# Australian Piggi Wiggi Scooter



## Bluedog (Mar 5, 2016)

Hi there,

Great forum

My name is Ryan, I recently purchased this Piggi Wiggi scooter and I'm trying to find out some information on it's manufacturer and any general info like year it was made and how it may have looked in it's prime or what it may be missing. The biggest mystery for me at the moment is how the back brake was meant to operate as most scooters of this vintage I've seen have a foot brake. This appears to have a cable operated brake?

Tossing up whether to try and do a resto or just leave it as is and let the kids enjoy it

The reason I believe it to be Aussie made is that 1. I live in Australia and 2. the tyres are Australian made by a company called Leggett.

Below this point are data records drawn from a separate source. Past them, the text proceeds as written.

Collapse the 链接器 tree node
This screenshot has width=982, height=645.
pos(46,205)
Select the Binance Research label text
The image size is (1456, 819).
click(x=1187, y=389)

Any info would be greatly appreciated.

Thanks Ryan.


----------



## Bluedog (Mar 5, 2016)

Another pic.


----------



## Wing Your Heel (Mar 5, 2016)

Hi Ryan
Thanks for posting pics of your piggi wiggi. Takes guts for a grown man to admit to owning something with a name like that 
Most aussie toys of this era (assume fifties) were made by Cyclops or Triang from uk - which took over Cyclops mid-fifties. 
So if you check their catalogues you may find something similar. (Even if another company made it, they usually advertised and distributed it). Another option is a Sydney department store such as Anthony Horndens. 
No internet database yet of kids scooters. 
Regarding the brake, the usual operation is with the rear stand - once its folded over ready to ride it can press down onto the wheel. 
Hope that helps,
Colin


----------



## Bluedog (Mar 6, 2016)

Hey Colin, thanks very much for your reply mate much appreciated and yes I have a certain amount of shame that my first post on here contained the words "piggi wiggi" so hence forth I'll be referring to it as simply 'The Pig'.

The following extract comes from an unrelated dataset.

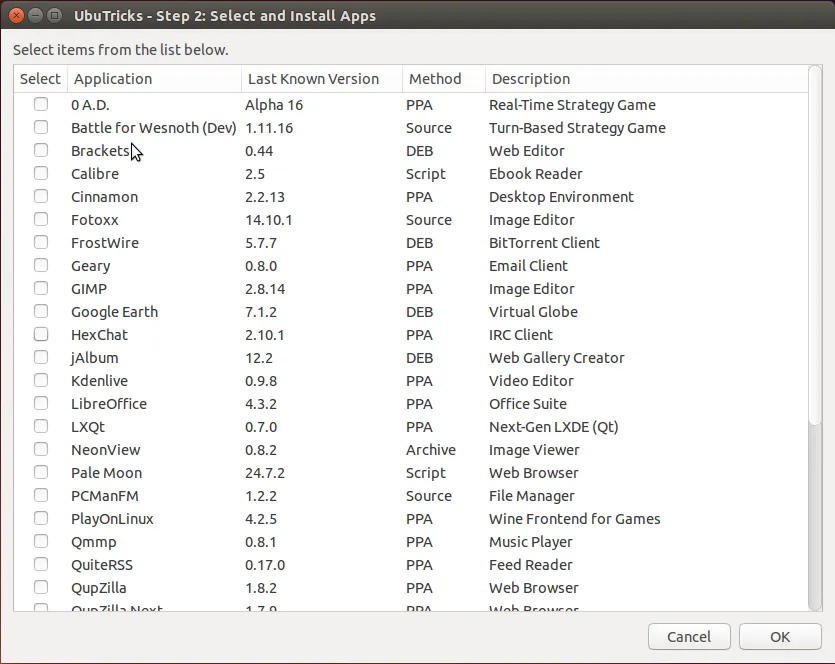This screenshot has width=835, height=664.
Task: Click the Description column header
Action: tap(645, 79)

I've tried doing a bit of research on it but I can't find any Cyclops scooters that look the same, a few similar but several differences. The stand acting as a part of the brake is interesting but on further inspection I can't see how it would work with the set up it has, to me it looks reliant on a cable to pull the brakes and allow the pads to make contact with the rim. ( see pic )

Are there any online reference sites that contain old catalogues?

Thanks again, the search continues..........


----------



## Chaff1977 (Mar 6, 2016)

Hi Ryan,

I am an Aussie and I collect trikes, bikes and scooters etc. I haven't seen a scooter like this, I have 25 scooters more than half of which are Cyclops and this looks like none of them. The brakes that are operated by the rear stand are only on scooters with disc wheels. The disc wheel has a little drum brake kind of setup on it. you rotate the stand over the top of the rear guard and push down on it, it hits a lever which makes the brakes grab. From what I can see the brakes on your scooter are definitely cable operated. Obviously the cable setup is missing....
The pic below shows one with a rear drum brake


----------



## juanitasmith13 (Mar 6, 2016)

The last scooter above, red with brake operated by the stand in running position [other than the brake set-up] and width of tires, resembles very much, the literal design of my late 1930s Greyhound brand scooter built in Indianapolis, In, U.S.A. Will try to add a photo perhaps tomorrow.


----------



## juanitasmith13 (Mar 8, 2016)

juanitasmith13 said:


> The last scooter above, red with brake operated by the stand in running position [other than the brake set-up] and width of tires, resembles very much, the literal design of my late 1930s Greyhound brand scooter built in Indianapolis, In, U.S.A. Will try to add a photo perhaps tomorrow.



 I was just struck with the similarity in design of these two scooters [Chaff1977]. This 'Greyhound' built in Indianapolis about 1936... The white framed one w/red and black trim.


----------



## bricycle (Mar 8, 2016)

nice scooter......my Piggy Wiggy ran alllll the way home!


----------



## Chaff1977 (Mar 8, 2016)

Hi Juanita,

The Greyhound is very similar in design to the Cyclops scooters from Australia. Other than the chunky wheels. Some of the later Cyclops scooters even had a similar brake setup as seen below. Honestly though I look at the pics you guys post and do get a little envious, I would love to get my hands on some of the stream lined and art deco style trike and scooters that were made in America. Australian brands didn't get into that sort of styling.....


----------